Back to the paper under discussion–Bhadury and Austen compared two 18S rRNA primer sets: one, previously described (by same authors), which amplifies approximately 345 bp near the 5′ end of 18s rRNA gene, and a new set, which amplifies a 427 bp segment from near the middle of the gene. According to my analysis, these two amplicons, which each represent about 1/5 of 18S rRNA gene, have no overlap. Why select a segment of 18S rRNA as a potential barcode, given that full-length 18S is known to show limited species resolution? In the 2006 paper cited above, the authors explored possible DNA barcoding loci, reporting that “further evaluation with the 28S rRNA, 16S rRNA and COI genes was abandoned as a result of unreliable PCR amplification with several representative marine nematode taxa.” Designing broad-range primers for barcoding nematodes is certainly challenging; this 2006 analysis, based on single specimens of 26 nematode species in 13 families, seems too sparse to make useful conclusions. As to species resolution with 345 bp 5′ 18S fragment, although the abstract states “over 97% of specimens sequenced were correctly assigned,” this turns out to refer to assignments at species OR genus level, and by my reading includes cases that matched to two different genera (with identical 345 bp 18S sequences).

To evaluate the 18S primers, DNA was isolated from two 0.5 g samples of estuary sediment collected in New Jersey, pooled, amplified, and cloned. 60 and 40 clones generated with first and second primer sets, respectively, were sequenced. From first set, 16 haplotypes (comprising 45 clones) showed 89-97% BLAST identity with known nematode sequences and the remaining 4 haplotypes (15 clones) were most similar (88-96% BLAST identify) to non-nematode 18S sequences. This led the researchers to design the second set of primers to reduce co-amplification of non-nematode sequences. The second set produced 6 haplotypes (40 sequenced clones); all were similar or identical (90-100% by BLAST) to published nematode sequences.
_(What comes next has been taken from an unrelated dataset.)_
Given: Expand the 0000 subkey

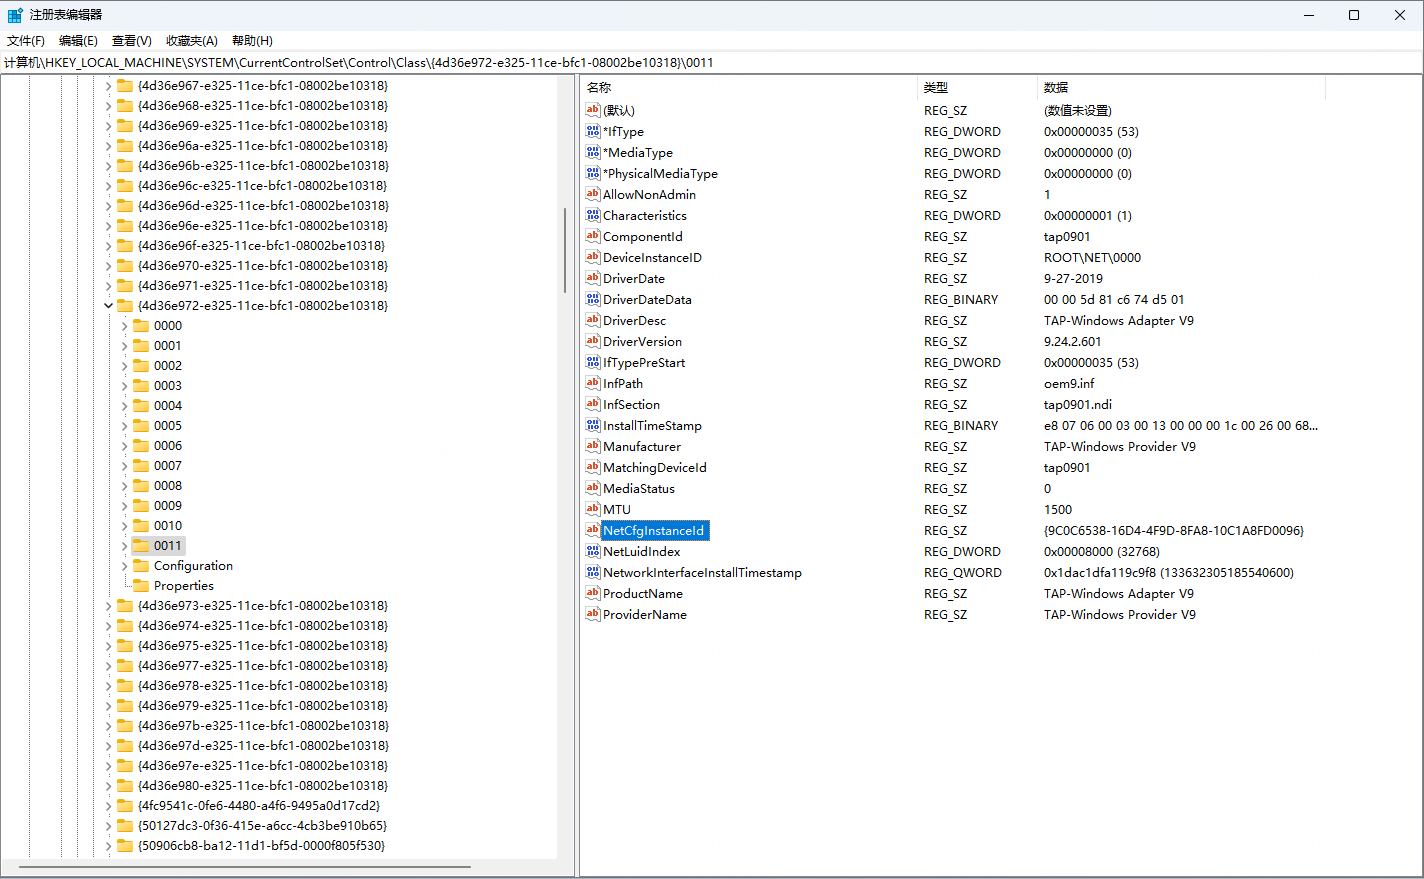Looking at the screenshot, I should [x=124, y=326].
Designing primers that selectively amplify barcodes from certain taxa is important in some situations, particularly when analyzing mixtures, such as environmental samples as done here, and also to selectively amplify hosts vs parasites, or ingested DNA in stomach contents vs organism, for example. The authors conclude that “the databases…need to be populated with new full-length 18S rRNA nematode sequences from different biogeographic locations.” More data is always good, but it remains to be seen where efforts should be placed. In nematodes it may be there is a trade-off between having broadly-applicable primers and achieving good species resolution; here more exploration is needed. Agreeing on barcode region(s)s might help lift nematodes, which likely outnumber insects, from obscurity!

Addendum 10 sept 2010 4:10 PM: Dan Janzen points out that there is more to barcoding standards than the above might imply. To whit, the COI barcode is a precisely defined 648-bp segment of COI, and, for inclusion in reference library, barcode sequences need to be accompanied by voucher specimen information, bidirectional trace files with a minimum quality score, and primer sequences.